I can relate in some ways but have mostly just gotten used to it. For whatever reason, I sort of "ran away" from my family when I graduated from high school which resulted in me having always been far from my FOO. First, I went to Germany for the summer, then the university farthest from my home (five hours away) then active duty military including spending nearly five years overseas and then the opposite coast. And I don't always write and call as much as I should. So I am sure my family has felt some of the frustrations you are expressing. And my core family is divided too. I think I contributed by not always showing enough respect for my husband. And all of our personality issues were probably at play too--I am not wholly at fault but I am not innocent either. I am trying to do better but the damage is done.
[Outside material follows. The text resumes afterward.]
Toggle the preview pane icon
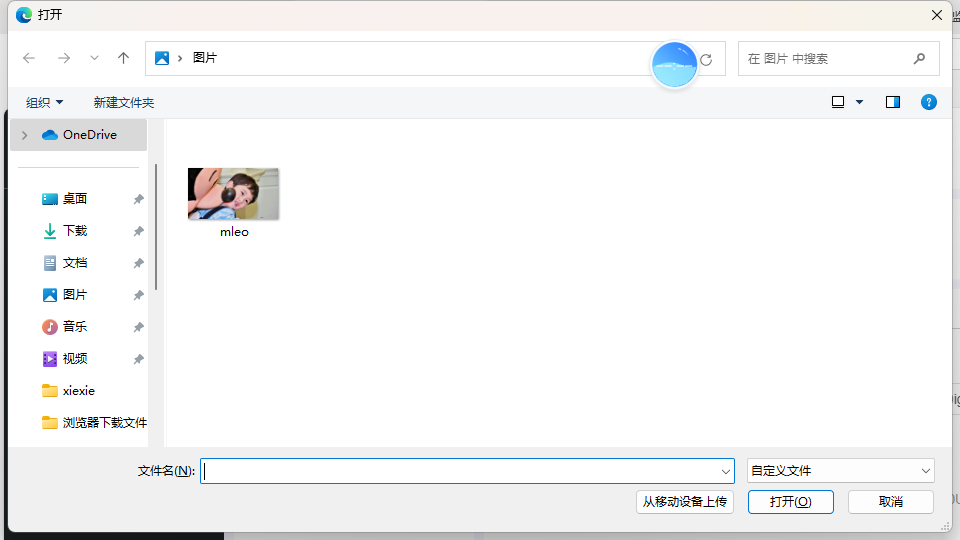Viewport: 960px width, 540px height. (x=893, y=102)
I look at it this way--it took years to become divided so I can't fix it over night--actually, I do not have the power to fix it, only love them all and pray a lot. IMO divisions in families and our country will not heal overnight but we can try to promote harmony and love whenever we can. IMO sometimes it is human nature to compare ourselves to others but not always very helpful. IMO humans are always looking for patterns to navigate and understand our world. Not that I haven't thought it or done it but have to be careful about judging and complaining--not that there aren't some injustices that we should complain about, it is just that some of the complaining that goes on can be unhelpful. It can be tricky to know when to get help, when to give help and when to not help and do it all graciously. And as you have said, we have to start with our own family. If my family is not well, then it is harder for me to be well enough to help "the world"--plus problems at home make us feel less secure and confident. --Or is it when we are less secure and confident that that causes the other?
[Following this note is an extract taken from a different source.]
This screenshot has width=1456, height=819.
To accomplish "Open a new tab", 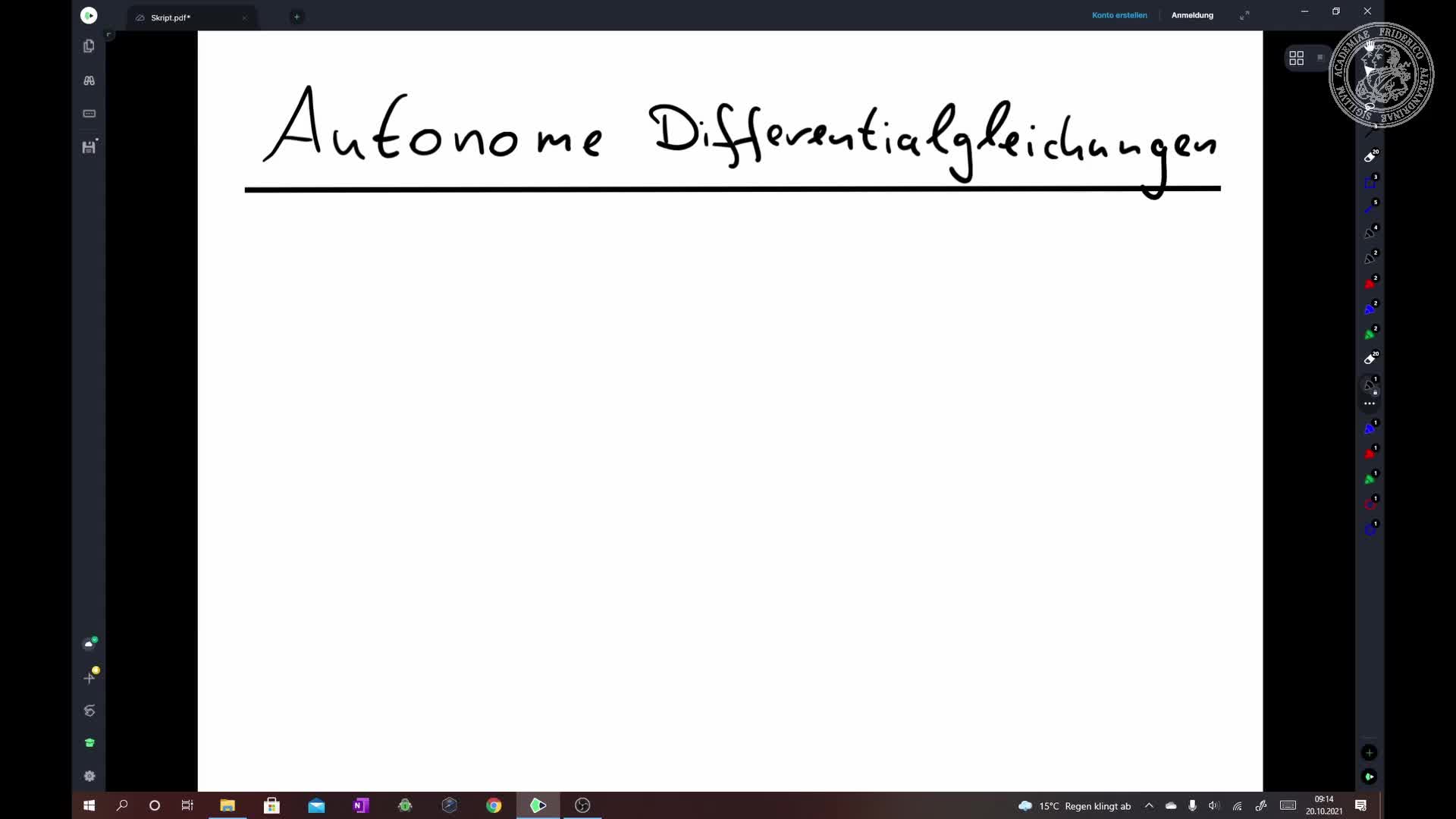I will 297,17.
I started out being very respectful to my h. I feel I was generally respectful. But one time comes to mind; When I delivered our third baby, my in-laws visited at the hospital. My mom got my h and MIL to go to buy the car seat needed to take home the baby. My mom can be a force of nature, but she was not particularly nasty this day, nor was I. Alone with my FIL, he told me that he didn’t think I and my mom spoke to my h with respect. It shocked me and made me feel awful to then have to sit there alone with him and the new born baby and I cried. Certainly, in front of my FIL I was not conscious of being disrespectful to anyone. Did he think I’d bow and call him sir?

However, in recent years I have definitely been disrespectful and I regret that. While we had issues, I didn’t have to be mean. I’m trying to be more kind and graceful, forgiving, accepting.

Even if often with him I feel lonely, without him I will really be.